• **Aim of the exercise**: Your task is to retype, exactly and with nothing else, every line from the one containing "The height and" to the end of the listing.

___ Dataset records ___

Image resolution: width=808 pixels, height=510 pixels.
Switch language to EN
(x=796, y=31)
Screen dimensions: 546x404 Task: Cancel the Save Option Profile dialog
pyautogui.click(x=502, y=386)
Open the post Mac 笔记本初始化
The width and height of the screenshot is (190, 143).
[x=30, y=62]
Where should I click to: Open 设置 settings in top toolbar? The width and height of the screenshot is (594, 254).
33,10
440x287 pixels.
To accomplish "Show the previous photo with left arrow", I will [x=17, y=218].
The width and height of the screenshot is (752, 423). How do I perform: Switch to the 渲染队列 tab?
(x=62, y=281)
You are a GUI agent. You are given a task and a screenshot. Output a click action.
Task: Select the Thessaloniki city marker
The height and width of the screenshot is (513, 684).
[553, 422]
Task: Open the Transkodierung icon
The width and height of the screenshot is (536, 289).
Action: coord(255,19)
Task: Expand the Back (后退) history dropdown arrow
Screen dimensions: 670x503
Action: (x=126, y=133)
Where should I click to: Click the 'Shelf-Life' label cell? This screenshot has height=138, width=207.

___

• **Result**:
The height and width of the screenshot is (513, 684).
[553, 422]
Task: Open the Transkodierung icon
The width and height of the screenshot is (536, 289).
Action: coord(255,19)
Task: Expand the Back (后退) history dropdown arrow
Screen dimensions: 670x503
Action: (x=126, y=133)
Where should I click to: Click the 'Shelf-Life' label cell? This screenshot has height=138, width=207.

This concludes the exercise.